### WORKING DATA ###

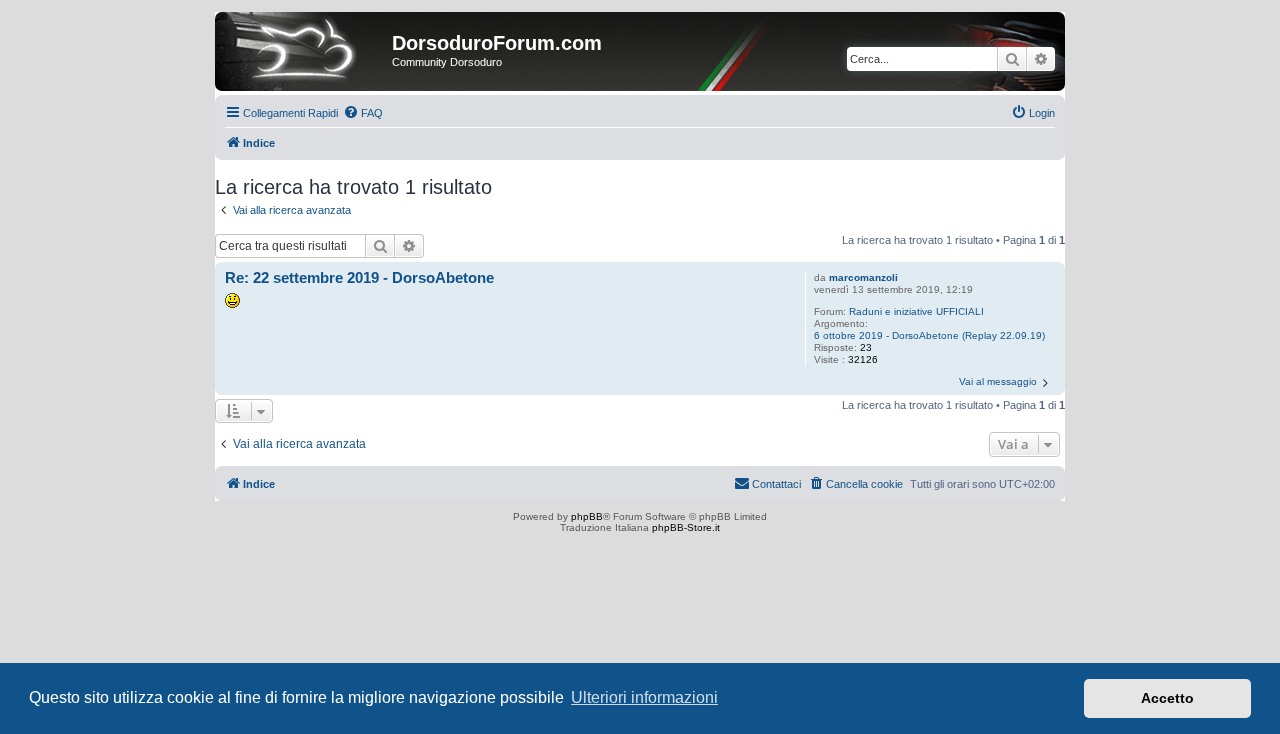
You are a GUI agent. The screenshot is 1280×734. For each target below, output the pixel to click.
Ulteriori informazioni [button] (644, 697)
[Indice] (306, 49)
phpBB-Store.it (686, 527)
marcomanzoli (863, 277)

###

Write out each entry word for word, images excluded.

*YOUR SOLUTION:*
You are a GUI agent. The screenshot is 1280×734. For each target below, output the pixel to click.
Ulteriori informazioni [button] (644, 697)
[Indice] (306, 49)
phpBB-Store.it (686, 527)
marcomanzoli (863, 277)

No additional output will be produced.